Resolved question:
Hi,
I have a person in family that was diagnosed with prolactinoma. The size is about 2,4cm x 2,3 cm, so it is a macroprolactinoma. The optic chiasm is being compressed but there is no cavernous sinus invasion, and the MRI report says that the prolactinoma has not increased in size since the last CT (one month ago). The neurosurgeon wants to do a surgery (sublabial approach) just to reduce the optic chiasm compression, he doesn't wants to completely remove, and then treat the prolactinoma with cabergoline. I have some questions:
- Does it make sense ? I mean, doing a surgery and then treating it with cabergoline ?
- Do you think that the surgery should be the first option or we should try cabergoline first ?
- Is the surgery too risky ? (considering he is not trying to remove it completely, just doing the surgery to reduce chiasm compression)
Submitted:
4 Days
Category:
Neurosurgeon
Dear Sir,
Thank you for your query at DoctorSpring.com
Prolactinomas are tumours of the pituitary gland. They can be treated with cabergoline or bromocriptine. his is the medical management. The dose of the medication will be titrated based on the response of the patient as assessed by the prolactin levels.

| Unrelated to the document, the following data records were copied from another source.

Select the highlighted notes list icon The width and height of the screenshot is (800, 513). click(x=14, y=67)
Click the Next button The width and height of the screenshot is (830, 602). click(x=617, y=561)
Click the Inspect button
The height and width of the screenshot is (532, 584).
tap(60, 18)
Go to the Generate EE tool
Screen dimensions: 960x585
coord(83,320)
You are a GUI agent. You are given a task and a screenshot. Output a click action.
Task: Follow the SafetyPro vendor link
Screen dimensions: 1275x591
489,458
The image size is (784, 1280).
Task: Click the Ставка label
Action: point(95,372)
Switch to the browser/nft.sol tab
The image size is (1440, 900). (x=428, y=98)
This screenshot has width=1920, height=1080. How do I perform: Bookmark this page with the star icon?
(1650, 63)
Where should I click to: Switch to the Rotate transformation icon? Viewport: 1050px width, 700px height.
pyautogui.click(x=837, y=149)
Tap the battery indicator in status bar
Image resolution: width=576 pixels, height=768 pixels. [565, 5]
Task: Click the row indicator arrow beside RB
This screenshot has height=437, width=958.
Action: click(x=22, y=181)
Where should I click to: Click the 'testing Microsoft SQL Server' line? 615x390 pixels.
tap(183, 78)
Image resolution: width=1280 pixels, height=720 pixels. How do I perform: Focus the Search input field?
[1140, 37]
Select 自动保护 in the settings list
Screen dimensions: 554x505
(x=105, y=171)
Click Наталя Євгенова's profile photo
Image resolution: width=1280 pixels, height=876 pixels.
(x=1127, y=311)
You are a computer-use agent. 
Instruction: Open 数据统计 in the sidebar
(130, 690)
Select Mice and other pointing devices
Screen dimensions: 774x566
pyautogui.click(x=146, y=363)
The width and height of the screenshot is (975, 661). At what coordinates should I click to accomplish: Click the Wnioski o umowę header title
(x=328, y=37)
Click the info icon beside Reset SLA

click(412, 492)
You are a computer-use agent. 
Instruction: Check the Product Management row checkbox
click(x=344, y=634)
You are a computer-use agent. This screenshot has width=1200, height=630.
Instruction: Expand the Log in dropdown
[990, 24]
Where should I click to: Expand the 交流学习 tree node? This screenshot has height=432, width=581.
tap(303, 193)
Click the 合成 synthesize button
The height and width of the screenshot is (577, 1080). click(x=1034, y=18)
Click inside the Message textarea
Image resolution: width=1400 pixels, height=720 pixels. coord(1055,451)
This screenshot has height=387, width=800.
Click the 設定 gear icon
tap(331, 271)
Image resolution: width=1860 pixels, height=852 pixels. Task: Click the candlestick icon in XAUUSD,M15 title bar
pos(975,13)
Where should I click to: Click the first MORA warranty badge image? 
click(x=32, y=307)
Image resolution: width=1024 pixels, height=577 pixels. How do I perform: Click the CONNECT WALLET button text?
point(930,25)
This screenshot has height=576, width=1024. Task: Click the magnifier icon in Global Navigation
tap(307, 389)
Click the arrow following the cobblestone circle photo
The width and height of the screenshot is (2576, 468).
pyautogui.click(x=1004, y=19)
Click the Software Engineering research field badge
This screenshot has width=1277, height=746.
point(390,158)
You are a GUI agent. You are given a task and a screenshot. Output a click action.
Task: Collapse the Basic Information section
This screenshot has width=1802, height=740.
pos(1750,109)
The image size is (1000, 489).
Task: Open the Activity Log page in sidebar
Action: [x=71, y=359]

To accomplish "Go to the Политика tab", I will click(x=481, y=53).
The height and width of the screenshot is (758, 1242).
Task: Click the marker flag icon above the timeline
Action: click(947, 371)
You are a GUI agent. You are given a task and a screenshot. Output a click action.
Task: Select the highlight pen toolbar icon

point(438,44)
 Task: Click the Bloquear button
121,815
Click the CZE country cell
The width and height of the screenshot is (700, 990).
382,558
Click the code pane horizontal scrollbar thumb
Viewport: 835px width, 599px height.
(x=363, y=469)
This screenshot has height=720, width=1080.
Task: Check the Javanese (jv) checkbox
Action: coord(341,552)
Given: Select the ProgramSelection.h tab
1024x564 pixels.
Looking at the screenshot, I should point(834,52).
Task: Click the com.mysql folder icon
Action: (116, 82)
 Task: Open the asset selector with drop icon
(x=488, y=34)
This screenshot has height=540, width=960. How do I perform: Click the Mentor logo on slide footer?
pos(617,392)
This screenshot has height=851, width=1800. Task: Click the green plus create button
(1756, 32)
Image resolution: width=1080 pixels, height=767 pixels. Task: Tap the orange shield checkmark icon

If the prolactinoma is big enough to cause compression on the optic chiasma(as in your case) resulting in visual defects(details not available), we don't wait till the tumour shrinks with medicines. We will have to operate and debulk the tumour. However the maximum results which can be achieved is gross total excision(GTE) or many a times it is sub total excision(STE). In both the cases, there is chances of recurrence of the tumour after many years which cannot be accurately predicted. So cabergoline will have to be given in appropritate doses as required.
Answering your questions
1. It does make sense. This is the right decision
2. Surgery is the first option, followed by cabergoline
3. Any surgery has its set of complication, whether it is GTE or STE. I am sure the surgeon will mention it to you before surgery. There are many approaches to this tumour. Sublabial approach is one of the standard approaches.
Dr Goutham Cugati
Consultant Neurosurgeon
Dr. Goutham Cugati,
Your reply was almost 100% satisfactory, thank you. But I am a little worried and I have to insist about the surgery risks. I know that every surgery has possible complications, but I just want to know if the risks for this kind of surgery are high. If I did understand correctly, in that case the surgery would be a sub total excision. I have two more questions:
- Is sub total excision surgery time shorter than gross total excision ?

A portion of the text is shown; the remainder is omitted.